La salida no es simple, pero sí posible. Empieza con un proceso honesto de détox digital. Los expertos dicen que una hora diaria en redes sociales debería ser más que suficiente. El resto del tiempo es para vivir:

  • Reencontrarnos con la familia.
  • Dormir bien.
  • Hacer ejercicio.
  • Estar en comunidad.
  • Cultivar la dimensión espiritual.
  • Leer ya sea en papel o en Ereaders.
  • Jugar, crear, aburrirnos y maravillarnos con lo simple.

Y sobre todo, acompañar a los más jóvenes. Retrasar lo más posible la exposición a pantallas (idealmente después de los 14 años), dialogar sobre sus riesgos, ofrecer vínculos reales. Pero, más que todo, dar el ejemplo. Somos seres de imitación. No podemos pedirles a nuestros hijos que desconecten si nosotros vivimos hipnotizados por el teléfono.

La gran inversión de esta era

Lo que necesitamos no es más wifi.

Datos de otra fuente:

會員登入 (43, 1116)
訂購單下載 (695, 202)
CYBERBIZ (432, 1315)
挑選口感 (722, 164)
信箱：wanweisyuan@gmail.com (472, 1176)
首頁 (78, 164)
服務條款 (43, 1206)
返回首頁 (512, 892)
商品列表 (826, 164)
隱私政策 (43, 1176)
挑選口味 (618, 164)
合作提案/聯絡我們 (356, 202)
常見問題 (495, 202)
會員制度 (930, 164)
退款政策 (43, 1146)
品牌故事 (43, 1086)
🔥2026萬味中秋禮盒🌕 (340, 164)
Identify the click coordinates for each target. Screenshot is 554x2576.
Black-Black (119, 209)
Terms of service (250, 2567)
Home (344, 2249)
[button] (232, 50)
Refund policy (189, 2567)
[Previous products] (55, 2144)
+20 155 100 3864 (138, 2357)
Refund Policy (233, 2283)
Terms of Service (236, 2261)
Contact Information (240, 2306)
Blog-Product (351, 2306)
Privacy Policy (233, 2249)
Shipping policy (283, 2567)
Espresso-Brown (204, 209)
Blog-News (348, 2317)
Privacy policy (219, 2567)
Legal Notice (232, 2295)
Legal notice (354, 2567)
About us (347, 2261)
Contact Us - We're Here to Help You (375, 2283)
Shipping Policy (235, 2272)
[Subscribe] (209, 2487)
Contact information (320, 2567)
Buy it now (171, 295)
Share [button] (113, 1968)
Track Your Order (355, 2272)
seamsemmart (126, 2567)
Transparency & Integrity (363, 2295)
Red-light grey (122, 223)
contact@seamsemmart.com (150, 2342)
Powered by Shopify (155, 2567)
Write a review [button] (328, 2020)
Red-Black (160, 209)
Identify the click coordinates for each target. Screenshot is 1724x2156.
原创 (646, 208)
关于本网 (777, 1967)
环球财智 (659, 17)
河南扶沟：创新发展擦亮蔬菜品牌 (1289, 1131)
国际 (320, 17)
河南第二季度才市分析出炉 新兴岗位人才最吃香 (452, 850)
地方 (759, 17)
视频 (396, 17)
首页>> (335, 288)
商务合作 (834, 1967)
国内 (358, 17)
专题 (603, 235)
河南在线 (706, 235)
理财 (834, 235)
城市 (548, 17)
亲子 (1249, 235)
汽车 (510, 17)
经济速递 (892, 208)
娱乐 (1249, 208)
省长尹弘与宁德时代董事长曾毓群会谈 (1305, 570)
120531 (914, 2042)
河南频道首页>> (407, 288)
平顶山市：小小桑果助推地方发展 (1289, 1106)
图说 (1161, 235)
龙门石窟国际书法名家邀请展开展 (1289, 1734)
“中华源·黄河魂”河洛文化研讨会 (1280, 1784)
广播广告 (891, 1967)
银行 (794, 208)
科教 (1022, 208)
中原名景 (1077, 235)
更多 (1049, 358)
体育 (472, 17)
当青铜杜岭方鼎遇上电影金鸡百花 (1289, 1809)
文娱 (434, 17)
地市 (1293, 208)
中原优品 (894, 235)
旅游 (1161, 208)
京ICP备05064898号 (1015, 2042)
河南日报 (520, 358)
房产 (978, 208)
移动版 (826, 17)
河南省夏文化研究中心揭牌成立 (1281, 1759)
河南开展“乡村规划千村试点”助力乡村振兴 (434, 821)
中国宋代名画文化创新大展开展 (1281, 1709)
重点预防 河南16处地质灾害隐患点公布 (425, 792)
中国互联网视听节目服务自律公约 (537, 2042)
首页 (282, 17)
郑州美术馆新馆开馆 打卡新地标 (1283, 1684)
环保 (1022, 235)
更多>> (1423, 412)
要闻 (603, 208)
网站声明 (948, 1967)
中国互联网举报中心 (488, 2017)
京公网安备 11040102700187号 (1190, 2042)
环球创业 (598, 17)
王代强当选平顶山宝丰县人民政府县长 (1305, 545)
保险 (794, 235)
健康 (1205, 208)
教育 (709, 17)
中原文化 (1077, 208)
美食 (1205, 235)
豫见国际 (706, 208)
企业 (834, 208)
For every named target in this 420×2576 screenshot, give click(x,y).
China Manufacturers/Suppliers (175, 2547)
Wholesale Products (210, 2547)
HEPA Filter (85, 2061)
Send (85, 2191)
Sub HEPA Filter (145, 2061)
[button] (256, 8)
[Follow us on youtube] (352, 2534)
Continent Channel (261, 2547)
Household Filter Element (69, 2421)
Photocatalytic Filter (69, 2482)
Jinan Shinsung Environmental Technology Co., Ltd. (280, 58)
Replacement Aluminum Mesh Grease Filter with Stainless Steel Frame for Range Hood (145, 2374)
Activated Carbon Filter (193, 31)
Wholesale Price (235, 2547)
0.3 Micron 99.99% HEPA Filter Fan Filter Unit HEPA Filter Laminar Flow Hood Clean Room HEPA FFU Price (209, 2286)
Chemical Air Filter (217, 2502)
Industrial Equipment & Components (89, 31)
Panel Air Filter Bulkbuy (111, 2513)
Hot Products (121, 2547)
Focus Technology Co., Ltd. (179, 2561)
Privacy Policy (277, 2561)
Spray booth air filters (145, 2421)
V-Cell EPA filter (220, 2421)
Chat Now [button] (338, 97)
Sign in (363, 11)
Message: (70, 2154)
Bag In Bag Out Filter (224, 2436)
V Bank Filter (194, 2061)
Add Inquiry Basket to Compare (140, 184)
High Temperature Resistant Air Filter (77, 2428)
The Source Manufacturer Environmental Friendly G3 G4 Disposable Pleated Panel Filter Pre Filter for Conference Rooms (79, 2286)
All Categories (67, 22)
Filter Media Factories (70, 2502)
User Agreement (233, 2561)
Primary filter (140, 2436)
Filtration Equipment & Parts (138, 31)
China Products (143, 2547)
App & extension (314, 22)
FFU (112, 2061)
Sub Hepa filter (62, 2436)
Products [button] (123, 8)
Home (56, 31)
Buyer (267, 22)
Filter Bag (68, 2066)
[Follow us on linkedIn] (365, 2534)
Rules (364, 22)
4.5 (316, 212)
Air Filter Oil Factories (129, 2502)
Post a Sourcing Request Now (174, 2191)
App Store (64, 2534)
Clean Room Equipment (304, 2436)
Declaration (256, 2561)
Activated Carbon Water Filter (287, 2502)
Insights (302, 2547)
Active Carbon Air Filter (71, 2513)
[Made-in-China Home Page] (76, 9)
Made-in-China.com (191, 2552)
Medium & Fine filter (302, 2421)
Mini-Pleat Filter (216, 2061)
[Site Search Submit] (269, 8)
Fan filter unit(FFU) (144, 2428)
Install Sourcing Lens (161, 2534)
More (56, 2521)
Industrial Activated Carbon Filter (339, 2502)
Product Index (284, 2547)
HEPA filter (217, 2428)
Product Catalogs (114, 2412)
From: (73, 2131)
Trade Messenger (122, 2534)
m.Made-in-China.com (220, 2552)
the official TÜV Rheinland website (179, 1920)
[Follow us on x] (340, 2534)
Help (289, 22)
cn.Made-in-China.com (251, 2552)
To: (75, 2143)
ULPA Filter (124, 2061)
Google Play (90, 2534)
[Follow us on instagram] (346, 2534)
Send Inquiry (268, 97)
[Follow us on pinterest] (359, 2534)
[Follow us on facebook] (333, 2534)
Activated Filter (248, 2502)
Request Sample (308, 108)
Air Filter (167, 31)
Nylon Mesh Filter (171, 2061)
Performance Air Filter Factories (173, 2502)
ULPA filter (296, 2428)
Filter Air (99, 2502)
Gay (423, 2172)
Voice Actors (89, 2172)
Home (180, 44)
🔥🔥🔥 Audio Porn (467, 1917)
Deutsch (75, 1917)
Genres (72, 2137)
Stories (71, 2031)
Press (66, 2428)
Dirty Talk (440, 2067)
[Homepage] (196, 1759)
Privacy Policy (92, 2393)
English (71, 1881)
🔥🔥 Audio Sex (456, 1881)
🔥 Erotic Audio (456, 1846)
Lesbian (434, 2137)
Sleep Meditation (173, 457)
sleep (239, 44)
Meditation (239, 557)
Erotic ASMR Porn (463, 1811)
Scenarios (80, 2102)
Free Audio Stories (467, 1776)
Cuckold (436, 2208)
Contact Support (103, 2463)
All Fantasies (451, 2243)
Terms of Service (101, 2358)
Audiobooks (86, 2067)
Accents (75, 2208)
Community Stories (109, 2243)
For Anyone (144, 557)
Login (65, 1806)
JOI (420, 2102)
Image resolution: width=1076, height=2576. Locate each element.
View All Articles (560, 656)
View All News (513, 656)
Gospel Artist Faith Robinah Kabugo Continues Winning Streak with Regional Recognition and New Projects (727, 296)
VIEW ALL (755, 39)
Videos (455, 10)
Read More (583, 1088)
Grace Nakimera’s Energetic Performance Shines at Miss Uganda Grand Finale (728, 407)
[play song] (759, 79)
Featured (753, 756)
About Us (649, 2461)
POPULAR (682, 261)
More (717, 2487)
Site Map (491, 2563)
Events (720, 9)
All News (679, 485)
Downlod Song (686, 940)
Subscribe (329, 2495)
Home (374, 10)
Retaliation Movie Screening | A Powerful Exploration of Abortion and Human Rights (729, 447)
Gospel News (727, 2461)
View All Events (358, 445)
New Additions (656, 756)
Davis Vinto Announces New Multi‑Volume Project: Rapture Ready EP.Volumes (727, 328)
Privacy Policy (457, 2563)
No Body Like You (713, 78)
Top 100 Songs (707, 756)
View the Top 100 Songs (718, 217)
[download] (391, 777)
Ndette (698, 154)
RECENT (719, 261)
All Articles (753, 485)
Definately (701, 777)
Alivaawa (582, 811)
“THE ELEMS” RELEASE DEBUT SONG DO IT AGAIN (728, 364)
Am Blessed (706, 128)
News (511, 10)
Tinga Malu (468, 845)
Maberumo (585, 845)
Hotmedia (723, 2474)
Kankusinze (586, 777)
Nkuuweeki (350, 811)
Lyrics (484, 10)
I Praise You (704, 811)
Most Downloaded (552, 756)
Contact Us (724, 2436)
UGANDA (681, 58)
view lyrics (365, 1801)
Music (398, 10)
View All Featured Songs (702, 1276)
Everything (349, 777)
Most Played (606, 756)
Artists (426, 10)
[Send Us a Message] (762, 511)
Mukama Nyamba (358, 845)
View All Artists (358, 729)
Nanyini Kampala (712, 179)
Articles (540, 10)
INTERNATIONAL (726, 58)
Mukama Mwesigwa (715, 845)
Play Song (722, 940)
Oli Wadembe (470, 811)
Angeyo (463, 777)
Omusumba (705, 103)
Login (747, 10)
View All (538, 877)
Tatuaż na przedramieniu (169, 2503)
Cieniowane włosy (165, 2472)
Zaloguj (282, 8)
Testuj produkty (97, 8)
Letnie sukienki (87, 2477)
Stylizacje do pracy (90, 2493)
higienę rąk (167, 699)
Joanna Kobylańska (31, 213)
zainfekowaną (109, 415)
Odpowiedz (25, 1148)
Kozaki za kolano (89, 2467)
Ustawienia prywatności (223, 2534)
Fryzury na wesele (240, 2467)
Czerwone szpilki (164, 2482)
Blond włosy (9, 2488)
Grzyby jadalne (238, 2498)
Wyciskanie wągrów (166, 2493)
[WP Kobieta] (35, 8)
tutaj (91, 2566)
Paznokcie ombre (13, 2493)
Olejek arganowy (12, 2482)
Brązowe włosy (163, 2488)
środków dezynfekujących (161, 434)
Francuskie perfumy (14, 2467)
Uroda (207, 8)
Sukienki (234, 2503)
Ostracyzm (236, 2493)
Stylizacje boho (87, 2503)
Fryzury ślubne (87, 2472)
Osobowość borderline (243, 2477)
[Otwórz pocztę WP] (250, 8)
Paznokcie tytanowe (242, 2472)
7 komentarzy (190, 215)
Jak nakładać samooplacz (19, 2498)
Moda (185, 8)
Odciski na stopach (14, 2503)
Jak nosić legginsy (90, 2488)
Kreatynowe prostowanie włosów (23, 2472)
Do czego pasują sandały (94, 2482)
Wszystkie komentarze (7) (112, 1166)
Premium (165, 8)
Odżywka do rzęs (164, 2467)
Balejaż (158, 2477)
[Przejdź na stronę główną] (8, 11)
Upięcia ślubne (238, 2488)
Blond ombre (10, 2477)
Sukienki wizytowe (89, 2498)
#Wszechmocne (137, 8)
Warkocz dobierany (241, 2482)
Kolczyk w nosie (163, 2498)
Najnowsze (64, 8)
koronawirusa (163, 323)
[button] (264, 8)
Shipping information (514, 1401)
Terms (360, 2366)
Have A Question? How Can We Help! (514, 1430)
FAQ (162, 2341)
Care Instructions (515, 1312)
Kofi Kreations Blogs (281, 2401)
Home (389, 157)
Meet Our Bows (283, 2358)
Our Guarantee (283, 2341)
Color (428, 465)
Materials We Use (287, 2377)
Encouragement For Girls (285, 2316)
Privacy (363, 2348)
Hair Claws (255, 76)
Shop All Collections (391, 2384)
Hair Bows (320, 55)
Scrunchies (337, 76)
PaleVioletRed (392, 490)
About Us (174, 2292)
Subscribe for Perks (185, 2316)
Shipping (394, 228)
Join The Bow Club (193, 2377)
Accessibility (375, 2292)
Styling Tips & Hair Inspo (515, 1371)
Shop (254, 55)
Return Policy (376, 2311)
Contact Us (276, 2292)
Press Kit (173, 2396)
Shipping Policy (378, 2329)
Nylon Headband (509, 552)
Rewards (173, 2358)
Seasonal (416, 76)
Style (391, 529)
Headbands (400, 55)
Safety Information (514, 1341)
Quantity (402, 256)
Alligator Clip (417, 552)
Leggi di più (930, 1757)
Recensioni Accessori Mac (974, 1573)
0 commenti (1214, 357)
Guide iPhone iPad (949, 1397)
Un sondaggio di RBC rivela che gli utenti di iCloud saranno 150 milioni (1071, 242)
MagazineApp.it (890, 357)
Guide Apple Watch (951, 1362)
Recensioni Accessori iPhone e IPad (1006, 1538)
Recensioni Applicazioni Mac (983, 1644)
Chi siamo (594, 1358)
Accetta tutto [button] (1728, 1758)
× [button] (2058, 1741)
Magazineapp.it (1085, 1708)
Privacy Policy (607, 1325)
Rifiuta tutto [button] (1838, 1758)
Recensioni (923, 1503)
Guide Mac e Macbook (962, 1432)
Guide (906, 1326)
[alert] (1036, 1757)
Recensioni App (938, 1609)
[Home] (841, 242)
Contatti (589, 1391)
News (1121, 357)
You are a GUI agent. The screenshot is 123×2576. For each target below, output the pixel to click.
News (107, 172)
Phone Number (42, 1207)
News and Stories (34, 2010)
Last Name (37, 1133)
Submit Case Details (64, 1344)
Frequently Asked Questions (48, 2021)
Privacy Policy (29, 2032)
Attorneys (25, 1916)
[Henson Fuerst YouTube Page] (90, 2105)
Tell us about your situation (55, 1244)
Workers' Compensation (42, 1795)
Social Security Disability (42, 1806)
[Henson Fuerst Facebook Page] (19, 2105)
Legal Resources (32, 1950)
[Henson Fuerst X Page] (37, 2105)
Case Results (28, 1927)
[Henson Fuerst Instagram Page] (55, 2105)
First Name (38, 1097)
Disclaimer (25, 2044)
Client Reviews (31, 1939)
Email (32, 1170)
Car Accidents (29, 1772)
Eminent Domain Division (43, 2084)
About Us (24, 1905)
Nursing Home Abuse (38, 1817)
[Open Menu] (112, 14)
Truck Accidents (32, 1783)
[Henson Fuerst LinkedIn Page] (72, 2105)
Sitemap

Es más presencia, más abrazos, más conversaciones sin filtros ni emojis. Si queremos salir del peor déficit de la historia, la única forma es invertir en vínculos sanos, nutritivos y verdaderos.

Porque no es lo mismo vivir en la Matrix… que encarnarnos plenamente en esta aventura humana, con todo su dolor, complejidad  y toda su belleza.

 Trini Ried Goycoolea.

Trini Ried Goycoolea. Periodista y escritora, especialista en vínculos.